What is now known as the Villa Aurora was once a small part of an estate established in the 16th century by Cardinal Francesco Maria Del Monte (1549–1627). The Cardinal was a diplomat, intellectual, connoisseur, and collector, patron of (among others) Galileo Galilei and Caravaggio. The surviving house was once the "casino" of this great estate, that is, a sort of lodge where gatherings and parties were held. The point was that moving away from the main house allowed greater license in behavior, even though events there were not really any more private; sort of like putting on a mask that did not really conceal your identity.
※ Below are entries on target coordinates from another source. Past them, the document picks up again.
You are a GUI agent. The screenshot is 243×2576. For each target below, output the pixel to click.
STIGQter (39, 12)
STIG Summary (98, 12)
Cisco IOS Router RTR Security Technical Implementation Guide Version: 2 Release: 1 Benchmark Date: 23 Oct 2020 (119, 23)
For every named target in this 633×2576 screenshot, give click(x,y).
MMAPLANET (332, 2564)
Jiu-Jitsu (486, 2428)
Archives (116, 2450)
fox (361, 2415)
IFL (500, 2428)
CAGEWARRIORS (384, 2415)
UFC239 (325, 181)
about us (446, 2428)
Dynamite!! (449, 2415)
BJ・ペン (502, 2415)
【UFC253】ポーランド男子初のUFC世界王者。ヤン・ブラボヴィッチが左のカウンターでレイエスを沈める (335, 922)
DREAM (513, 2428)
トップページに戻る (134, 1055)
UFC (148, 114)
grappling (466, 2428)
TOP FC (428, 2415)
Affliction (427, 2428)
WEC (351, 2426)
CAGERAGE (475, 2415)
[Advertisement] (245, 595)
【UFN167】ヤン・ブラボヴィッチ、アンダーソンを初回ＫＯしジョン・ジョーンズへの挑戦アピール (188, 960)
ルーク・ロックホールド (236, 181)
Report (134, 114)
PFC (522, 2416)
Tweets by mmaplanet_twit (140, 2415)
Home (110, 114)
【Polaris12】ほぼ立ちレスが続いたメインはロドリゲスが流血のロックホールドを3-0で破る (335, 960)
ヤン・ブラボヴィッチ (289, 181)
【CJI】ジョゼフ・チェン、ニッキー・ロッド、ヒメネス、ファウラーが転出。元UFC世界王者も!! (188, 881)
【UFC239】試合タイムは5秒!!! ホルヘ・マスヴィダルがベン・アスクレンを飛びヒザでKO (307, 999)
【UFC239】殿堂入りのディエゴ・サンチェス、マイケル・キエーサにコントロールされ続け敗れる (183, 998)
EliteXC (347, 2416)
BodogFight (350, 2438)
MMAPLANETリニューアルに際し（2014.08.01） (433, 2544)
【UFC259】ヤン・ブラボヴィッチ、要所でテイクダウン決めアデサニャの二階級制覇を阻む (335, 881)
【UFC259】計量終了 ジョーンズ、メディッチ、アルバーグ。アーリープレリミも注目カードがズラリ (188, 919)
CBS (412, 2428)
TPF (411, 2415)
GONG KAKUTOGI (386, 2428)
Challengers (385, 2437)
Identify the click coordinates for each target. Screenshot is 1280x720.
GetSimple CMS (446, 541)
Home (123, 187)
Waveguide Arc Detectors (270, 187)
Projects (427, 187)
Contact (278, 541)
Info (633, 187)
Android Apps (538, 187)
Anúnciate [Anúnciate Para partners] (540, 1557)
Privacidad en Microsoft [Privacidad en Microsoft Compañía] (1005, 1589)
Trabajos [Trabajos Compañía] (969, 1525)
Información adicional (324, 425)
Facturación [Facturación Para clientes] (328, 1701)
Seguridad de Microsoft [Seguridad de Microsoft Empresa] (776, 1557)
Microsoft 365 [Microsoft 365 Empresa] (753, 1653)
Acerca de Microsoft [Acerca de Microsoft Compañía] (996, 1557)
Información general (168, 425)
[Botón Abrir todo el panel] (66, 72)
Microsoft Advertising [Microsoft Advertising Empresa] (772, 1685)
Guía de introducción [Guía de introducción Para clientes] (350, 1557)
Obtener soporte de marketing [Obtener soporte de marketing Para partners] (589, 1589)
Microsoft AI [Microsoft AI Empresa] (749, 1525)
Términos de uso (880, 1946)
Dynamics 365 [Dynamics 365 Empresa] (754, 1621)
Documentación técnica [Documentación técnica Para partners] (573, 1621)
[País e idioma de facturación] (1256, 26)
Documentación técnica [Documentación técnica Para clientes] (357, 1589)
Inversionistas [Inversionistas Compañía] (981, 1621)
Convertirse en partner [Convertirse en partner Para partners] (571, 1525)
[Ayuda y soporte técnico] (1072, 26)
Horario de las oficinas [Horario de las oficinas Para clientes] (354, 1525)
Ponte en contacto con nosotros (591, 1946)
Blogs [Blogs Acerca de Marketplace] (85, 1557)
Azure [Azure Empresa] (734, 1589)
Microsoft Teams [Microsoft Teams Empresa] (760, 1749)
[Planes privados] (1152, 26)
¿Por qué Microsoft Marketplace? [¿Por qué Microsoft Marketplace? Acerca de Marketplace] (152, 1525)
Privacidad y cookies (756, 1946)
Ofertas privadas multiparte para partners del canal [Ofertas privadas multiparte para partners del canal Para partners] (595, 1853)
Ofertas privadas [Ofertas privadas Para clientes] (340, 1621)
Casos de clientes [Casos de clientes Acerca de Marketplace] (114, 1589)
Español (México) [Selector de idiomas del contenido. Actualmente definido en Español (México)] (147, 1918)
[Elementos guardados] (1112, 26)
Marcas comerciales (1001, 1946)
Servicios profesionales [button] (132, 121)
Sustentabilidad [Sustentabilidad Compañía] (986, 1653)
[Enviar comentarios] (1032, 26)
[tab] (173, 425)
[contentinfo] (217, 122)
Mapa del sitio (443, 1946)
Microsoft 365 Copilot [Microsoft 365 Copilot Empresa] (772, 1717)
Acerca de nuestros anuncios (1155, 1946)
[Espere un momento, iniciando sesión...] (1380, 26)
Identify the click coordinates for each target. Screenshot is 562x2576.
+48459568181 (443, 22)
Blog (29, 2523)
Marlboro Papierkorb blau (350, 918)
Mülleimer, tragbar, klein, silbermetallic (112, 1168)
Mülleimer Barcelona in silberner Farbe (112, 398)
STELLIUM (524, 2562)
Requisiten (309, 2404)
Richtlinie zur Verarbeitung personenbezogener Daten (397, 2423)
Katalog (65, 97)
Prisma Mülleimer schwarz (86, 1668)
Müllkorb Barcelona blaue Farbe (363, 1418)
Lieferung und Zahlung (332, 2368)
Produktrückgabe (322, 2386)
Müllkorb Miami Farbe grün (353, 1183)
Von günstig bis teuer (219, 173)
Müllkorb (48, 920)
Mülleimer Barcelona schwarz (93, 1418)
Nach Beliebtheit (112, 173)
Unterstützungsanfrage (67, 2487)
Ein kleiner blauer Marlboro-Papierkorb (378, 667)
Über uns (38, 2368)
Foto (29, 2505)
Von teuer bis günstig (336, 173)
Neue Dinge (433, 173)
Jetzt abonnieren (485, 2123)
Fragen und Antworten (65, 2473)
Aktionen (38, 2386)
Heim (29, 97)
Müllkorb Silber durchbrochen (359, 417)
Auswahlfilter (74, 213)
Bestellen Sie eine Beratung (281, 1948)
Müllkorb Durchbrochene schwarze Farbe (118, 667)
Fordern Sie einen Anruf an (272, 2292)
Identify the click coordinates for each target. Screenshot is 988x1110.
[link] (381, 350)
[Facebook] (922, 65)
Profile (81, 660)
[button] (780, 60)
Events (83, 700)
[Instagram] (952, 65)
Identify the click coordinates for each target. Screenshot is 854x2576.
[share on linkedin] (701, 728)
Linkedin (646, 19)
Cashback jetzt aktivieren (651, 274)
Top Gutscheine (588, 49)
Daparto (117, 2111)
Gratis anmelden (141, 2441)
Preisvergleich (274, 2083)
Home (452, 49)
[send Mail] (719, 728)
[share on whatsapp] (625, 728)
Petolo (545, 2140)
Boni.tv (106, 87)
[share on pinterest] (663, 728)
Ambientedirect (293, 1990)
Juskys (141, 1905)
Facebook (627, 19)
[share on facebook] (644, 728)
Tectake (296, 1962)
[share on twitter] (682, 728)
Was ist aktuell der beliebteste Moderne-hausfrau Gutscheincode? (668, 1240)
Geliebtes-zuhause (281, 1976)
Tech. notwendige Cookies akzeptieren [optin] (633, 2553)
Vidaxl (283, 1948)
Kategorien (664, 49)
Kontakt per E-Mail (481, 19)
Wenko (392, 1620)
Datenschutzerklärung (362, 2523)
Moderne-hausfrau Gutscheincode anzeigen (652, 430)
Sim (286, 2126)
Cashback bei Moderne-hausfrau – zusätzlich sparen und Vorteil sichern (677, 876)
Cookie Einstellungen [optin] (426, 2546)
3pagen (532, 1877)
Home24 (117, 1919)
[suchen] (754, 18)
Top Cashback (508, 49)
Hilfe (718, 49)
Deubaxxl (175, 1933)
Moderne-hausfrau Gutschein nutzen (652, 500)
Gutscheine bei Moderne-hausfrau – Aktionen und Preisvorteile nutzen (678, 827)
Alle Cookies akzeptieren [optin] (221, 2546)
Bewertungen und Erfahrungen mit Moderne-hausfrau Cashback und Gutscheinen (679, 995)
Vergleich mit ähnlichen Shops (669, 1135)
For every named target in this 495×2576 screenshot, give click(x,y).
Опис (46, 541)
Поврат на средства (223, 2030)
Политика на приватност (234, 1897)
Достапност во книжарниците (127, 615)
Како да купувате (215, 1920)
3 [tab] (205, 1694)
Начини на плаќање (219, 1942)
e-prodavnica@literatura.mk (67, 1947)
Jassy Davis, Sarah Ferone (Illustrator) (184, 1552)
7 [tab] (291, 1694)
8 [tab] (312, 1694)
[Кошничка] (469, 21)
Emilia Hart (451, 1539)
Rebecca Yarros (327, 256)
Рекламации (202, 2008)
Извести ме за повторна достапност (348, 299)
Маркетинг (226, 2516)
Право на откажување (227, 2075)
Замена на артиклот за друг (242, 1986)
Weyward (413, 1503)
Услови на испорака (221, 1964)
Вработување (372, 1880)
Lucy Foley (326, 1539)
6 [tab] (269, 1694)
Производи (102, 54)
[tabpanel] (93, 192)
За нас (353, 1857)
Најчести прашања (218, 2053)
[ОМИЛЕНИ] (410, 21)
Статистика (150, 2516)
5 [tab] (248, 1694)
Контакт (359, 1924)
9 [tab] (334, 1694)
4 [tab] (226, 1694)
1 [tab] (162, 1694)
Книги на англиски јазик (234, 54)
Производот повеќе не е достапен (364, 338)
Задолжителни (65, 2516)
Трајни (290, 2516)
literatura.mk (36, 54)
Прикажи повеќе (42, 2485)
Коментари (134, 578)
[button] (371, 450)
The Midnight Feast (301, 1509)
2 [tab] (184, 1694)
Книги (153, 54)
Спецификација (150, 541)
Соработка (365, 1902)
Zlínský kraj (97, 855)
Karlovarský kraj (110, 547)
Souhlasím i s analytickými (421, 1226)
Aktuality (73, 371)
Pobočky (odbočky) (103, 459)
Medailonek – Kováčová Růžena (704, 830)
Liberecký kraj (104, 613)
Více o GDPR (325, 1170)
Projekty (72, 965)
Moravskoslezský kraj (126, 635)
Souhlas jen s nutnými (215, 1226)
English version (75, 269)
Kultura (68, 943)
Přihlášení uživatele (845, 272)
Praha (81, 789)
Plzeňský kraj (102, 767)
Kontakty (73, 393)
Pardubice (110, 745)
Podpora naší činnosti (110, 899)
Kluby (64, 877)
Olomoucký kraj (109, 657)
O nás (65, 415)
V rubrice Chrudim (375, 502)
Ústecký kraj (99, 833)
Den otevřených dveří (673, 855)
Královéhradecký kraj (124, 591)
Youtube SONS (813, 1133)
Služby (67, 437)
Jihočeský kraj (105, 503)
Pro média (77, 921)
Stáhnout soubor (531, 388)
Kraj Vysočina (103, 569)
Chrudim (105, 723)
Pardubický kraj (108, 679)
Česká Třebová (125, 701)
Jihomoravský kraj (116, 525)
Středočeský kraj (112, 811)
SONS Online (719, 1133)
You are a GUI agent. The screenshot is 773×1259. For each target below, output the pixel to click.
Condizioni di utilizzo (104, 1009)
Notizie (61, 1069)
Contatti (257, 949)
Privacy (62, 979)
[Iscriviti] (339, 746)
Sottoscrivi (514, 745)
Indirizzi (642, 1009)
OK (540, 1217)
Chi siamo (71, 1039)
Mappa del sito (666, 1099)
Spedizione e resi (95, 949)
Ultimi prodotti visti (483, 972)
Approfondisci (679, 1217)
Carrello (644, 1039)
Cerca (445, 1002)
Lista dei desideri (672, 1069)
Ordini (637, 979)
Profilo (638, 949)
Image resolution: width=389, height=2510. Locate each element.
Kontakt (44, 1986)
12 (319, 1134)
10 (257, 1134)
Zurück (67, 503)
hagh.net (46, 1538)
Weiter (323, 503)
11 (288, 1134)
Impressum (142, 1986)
In 1631 the property was sold to Ludovico Ludovisi, newphew of Pope Gregory XV. That's him above. It has remained in the Ludovisi family ever since. They later married into the Bomcompagni family and acquired the title Princes of Piombino, so you often see those names in association with the house. In recent years tours of the property were led by the American-born wife of the 12th prince, Rita Boncompagni-Ludovisi.
In the eighteenth and nineteenth centuries the estate was regularly opened to the public, and the gardens were much admired by aesthetes like Stendhal and Henry James. But in the 1880s the Ludovisi clan fell on hard times and had to sell off both their main house and most of their property, which became a populous neighborhood. They were forced to move into the casino and renovate it into a residence. And now they have run into more trouble over the estate of that 12th prince, who died in 2018, and it seems the family will have to sell everything.
But the really famous piece is by Caravaggio, Jupiter, Neptune, and Pluto, the only ceiling he is known to have done. This was unknown for centuries because somebody painted over it, perhaps because the divine testicles were too disturbing. It was rediscovered in 1968 and restored to this state. I have not found any sign of controversy over either the discovery or the restoration, so I suppose it is respected.
So that's what you could get for $547 million: a house where various Baroque grandees partied and debated Galileo's discoveries, a remarkable array of 16th-century art, and a large, unique painting by one of the most famous artists of all.
1 comment:
I'm have no idea who would find it worth the price, but it beats buying NFTs
Virtually anything would.
Imagine paying multiple millions for a worthless "certificate of ownership" which does not confer any actual legal ownership of anything, and which has the sole function of containing a web address that points to a worthless .jpeg file hosted on a server that could be taken down at literally any moment without your knowledge or consent.